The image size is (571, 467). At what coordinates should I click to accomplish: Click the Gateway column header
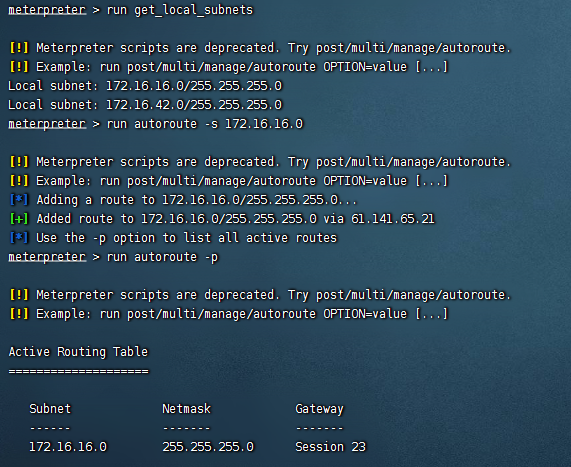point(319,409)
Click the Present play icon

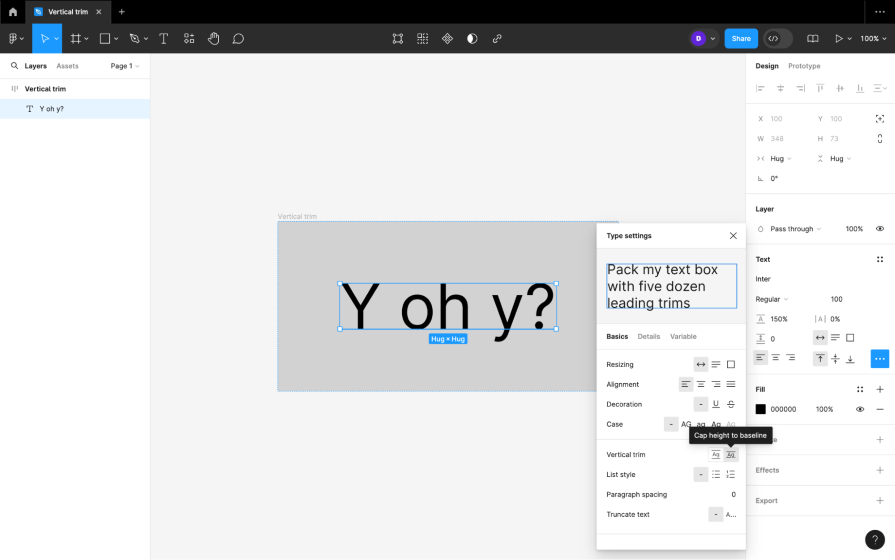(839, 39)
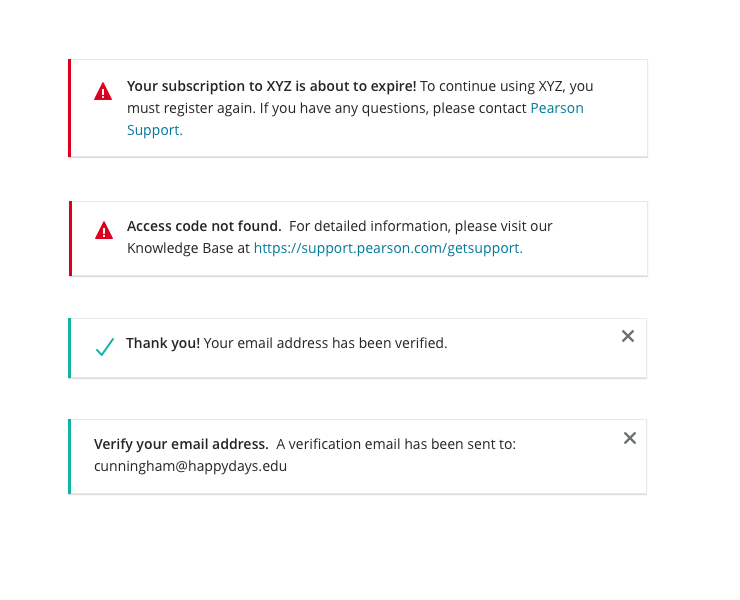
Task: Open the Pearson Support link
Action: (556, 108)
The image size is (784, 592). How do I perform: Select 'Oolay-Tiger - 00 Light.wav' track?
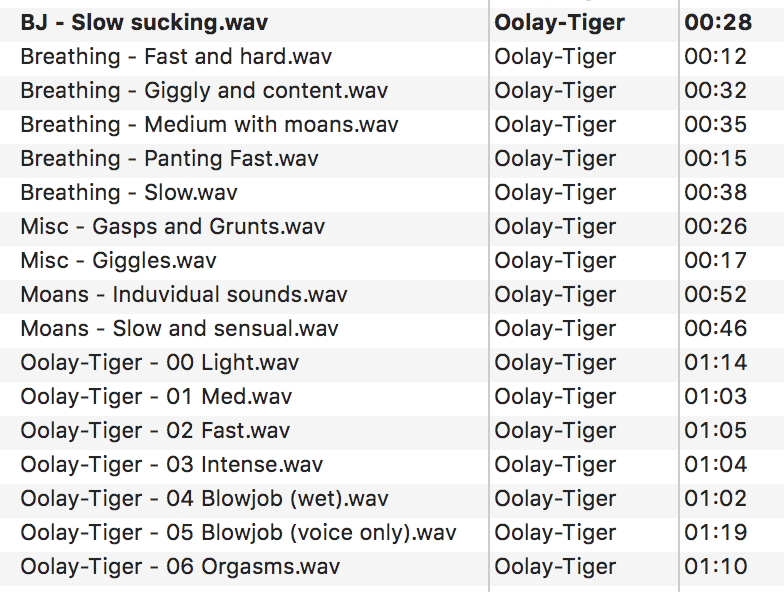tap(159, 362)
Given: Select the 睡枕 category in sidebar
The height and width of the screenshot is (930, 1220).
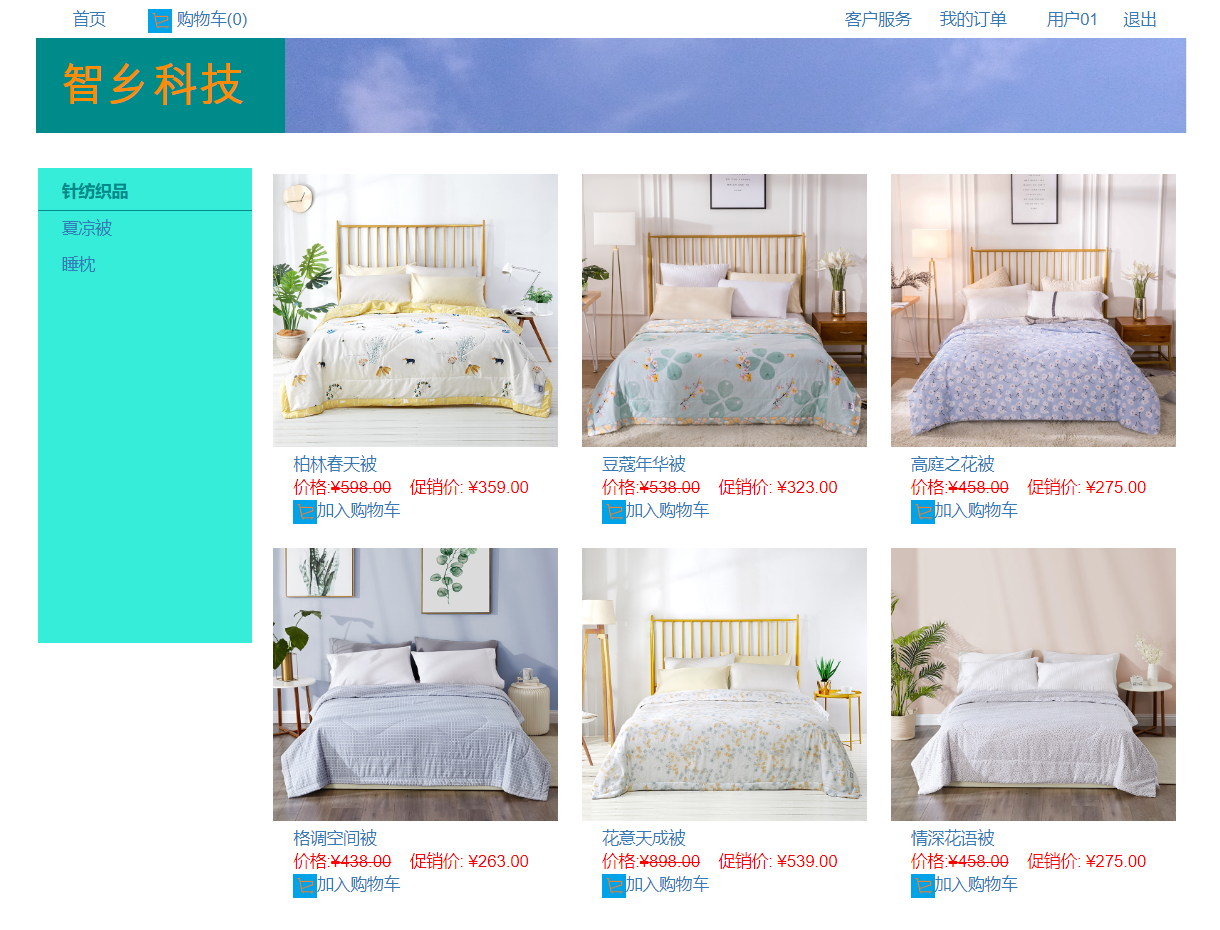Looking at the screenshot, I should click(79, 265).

* Required action: Reproduce the data exactly as it appears above. Pictures are to be left out.

* Answer box:
The image size is (571, 467). At what coordinates should I click to accomplish: Click the Gateway column header
point(319,409)
Click the Present play icon

(839, 39)
Task: Open the Pearson Support link
Action: (556, 108)
The image size is (784, 592). How do I perform: Select 'Oolay-Tiger - 00 Light.wav' track?
tap(159, 362)
Given: Select the 睡枕 category in sidebar
The height and width of the screenshot is (930, 1220).
Looking at the screenshot, I should click(79, 265).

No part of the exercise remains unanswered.